Class BinaryConfusionMatrix (2.5.0)

BinaryConfusionMatrix(mapping=None, *, ignore_unknown_fields=False, **kwargs)

Confusion matrix for binary classification models.

Attributes

NameDescription
positive_class_threshold `.wrappers.DoubleValue`
Threshold value used when computing each of the following metric.
true_positives `.wrappers.Int64Value`
Number of true samples predicted as true.
false_positives `.wrappers.Int64Value`
Number of false samples predicted as true.
true_negatives `.wrappers.Int64Value`
Number of true samples predicted as false.
false_negatives `.wrappers.Int64Value`
Number of false samples predicted as false.
precision `.wrappers.DoubleValue`
The fraction of actual positive predictions that had positive actual labels.
recall `.wrappers.DoubleValue`
The fraction of actual positive labels that were given a positive prediction.
f1_score `.wrappers.DoubleValue`
The equally weighted average of recall and precision.

WORK INSTRUCTION 1:
Answer these from the BinaryConfusionMatrix reference:
(a) What type does positive_class_threshold have?
(b) What does false_positives count?
(c) How is f1_score described?
WORK INSTRUCTION 2:
Please say whether each statement agrees with the BinaryConfusionMatrix reference, and quote the words that decide it:
(a) The true_positives attribute has the type `.wrappers.Int64Value`.
(b) Recall is the fraction of positive predictions that had positive actual labels.
(c) The class is a confusion matrix for multiclass classification models.
WORK INSTRUCTION 3: Resume the BinaryConfusionMatrix reference after its final line, keeping the same layout.

EXTRACTED DATA:
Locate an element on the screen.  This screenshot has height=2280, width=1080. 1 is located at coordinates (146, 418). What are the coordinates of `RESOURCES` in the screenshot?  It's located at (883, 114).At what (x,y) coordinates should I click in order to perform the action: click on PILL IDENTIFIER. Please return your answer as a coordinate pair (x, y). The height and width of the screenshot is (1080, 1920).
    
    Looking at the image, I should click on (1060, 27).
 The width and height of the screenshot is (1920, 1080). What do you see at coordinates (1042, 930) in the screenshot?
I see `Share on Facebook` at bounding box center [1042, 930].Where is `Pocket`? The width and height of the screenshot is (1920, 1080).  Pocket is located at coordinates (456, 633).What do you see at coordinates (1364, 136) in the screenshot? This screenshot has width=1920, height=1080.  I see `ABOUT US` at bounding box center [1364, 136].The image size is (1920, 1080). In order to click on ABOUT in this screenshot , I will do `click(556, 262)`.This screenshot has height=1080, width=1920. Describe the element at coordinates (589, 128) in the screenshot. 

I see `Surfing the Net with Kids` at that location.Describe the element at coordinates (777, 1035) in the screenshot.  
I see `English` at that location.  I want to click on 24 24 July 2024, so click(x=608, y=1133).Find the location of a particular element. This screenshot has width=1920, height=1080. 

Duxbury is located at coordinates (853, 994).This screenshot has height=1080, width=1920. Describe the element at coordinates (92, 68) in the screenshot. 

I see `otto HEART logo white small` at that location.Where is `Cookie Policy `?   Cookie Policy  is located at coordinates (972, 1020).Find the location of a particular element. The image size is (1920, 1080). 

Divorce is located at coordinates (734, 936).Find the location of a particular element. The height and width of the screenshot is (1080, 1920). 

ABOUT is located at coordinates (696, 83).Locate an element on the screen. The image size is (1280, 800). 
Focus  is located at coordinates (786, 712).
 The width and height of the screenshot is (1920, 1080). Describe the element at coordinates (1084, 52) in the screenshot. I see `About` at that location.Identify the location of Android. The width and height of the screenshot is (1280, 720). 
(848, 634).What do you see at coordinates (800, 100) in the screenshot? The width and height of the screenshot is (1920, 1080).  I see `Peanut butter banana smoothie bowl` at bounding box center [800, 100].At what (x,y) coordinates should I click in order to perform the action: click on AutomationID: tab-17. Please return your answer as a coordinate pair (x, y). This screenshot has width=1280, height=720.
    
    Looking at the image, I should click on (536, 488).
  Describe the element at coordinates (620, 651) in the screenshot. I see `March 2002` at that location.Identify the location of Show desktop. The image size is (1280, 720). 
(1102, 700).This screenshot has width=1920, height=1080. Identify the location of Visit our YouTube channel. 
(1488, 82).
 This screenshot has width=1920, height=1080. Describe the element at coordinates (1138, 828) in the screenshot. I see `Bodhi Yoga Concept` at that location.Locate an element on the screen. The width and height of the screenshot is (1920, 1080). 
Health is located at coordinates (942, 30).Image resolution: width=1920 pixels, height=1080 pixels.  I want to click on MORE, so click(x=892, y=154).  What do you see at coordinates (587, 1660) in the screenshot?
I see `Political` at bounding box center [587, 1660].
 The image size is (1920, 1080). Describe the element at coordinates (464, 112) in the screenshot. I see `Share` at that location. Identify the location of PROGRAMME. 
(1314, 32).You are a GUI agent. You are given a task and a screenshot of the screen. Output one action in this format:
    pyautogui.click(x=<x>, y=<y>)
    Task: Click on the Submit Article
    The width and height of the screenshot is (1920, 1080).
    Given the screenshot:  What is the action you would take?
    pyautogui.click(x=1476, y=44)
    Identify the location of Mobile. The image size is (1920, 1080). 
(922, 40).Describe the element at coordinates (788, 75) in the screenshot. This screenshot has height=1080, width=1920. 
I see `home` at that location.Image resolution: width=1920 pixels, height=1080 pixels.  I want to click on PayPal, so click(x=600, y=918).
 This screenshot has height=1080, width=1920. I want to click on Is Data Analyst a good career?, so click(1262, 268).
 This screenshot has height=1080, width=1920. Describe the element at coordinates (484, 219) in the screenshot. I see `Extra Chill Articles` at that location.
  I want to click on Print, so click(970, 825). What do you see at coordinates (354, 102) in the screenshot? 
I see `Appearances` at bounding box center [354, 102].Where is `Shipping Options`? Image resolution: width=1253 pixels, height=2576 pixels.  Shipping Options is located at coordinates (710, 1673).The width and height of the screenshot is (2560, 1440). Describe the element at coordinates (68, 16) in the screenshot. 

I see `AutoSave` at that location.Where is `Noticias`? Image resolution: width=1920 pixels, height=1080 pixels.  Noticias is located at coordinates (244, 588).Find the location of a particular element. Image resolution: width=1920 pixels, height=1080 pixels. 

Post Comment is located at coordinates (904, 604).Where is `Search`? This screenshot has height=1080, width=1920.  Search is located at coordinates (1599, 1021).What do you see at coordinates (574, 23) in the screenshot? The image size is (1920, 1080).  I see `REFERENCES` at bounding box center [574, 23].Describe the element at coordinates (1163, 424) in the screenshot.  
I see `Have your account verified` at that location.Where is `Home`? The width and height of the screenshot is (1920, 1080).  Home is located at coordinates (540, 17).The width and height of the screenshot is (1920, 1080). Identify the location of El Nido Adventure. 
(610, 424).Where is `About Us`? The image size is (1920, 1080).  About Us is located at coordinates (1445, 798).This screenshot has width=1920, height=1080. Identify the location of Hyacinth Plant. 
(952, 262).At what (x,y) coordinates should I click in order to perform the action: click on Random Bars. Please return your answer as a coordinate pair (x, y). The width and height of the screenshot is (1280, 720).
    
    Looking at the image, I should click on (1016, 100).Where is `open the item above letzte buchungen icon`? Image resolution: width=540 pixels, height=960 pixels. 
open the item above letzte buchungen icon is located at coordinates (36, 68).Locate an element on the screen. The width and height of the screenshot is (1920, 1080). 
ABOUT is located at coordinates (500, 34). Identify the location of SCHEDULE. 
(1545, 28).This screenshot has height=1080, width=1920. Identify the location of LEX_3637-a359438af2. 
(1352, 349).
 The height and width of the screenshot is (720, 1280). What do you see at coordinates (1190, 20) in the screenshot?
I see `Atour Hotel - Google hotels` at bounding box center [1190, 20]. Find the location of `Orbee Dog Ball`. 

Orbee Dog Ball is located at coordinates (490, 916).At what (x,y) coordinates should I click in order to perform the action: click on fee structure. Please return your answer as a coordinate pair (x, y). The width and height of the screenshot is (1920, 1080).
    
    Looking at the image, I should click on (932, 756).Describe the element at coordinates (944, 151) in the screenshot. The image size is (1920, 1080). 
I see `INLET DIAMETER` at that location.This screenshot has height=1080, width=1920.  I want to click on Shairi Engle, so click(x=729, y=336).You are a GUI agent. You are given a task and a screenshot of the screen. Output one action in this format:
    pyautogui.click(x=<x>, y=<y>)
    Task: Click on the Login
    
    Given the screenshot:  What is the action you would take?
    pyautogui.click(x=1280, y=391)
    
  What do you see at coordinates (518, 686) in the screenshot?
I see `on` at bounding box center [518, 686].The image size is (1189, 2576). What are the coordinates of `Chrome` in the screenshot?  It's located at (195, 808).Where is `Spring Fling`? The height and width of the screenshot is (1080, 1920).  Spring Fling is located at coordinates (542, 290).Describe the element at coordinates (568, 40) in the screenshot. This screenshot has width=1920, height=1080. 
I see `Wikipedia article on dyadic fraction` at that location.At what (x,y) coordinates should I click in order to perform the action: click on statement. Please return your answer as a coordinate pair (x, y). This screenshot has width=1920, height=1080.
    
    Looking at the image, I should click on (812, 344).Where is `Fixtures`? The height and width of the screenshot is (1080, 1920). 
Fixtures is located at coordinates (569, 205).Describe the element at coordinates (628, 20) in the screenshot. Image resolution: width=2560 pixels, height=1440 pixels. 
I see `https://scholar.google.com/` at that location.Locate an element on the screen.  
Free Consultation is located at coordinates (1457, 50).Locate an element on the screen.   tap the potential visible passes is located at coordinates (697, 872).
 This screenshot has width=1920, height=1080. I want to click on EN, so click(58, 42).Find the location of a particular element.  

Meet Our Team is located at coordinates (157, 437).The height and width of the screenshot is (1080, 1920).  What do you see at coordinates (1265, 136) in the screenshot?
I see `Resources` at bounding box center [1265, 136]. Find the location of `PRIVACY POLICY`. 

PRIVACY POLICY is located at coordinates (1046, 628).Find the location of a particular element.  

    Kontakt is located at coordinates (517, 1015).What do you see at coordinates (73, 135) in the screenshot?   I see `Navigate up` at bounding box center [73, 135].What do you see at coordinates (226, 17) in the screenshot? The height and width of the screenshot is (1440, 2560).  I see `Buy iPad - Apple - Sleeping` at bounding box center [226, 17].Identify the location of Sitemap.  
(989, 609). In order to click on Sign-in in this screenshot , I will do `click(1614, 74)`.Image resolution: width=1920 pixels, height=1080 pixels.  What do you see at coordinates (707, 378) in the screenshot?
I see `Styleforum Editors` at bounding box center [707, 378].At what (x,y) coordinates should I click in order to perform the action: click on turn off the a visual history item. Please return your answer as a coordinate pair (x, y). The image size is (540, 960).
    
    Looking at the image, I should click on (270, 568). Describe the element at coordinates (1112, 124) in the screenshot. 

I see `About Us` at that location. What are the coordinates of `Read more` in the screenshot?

ANSWER SECTION 1:
(a) `.wrappers.DoubleValue`
(b) The number of false samples predicted as true.
(c) As the equally weighted average of recall and precision.

ANSWER SECTION 2:
(a) Yes: "true_positives `.wrappers.Int64Value`"
(b) No: "The fraction of actual positive labels that were given a positive prediction."
(c) No: "Confusion matrix for binary classification models."

ANSWER SECTION 3:
accuracy `.wrappers.DoubleValue`
The fraction of predictions given the correct label.

Inheritance

builtins.object > proto.message.Message > BinaryConfusionMatrix

Methods

__delattr__

__delattr__(key)

Delete the value on the given field.

This is generally equivalent to setting a falsy value.

__eq__

__eq__(other)

Return True if the messages are equal, False otherwise.

__ne__

__ne__(other)

Return True if the messages are unequal, False otherwise.

__setattr__

__setattr__(key, value)

Set the value on the given field.

For well-known protocol buffer types which are marshalled, either the protocol buffer object or the Python equivalent is accepted.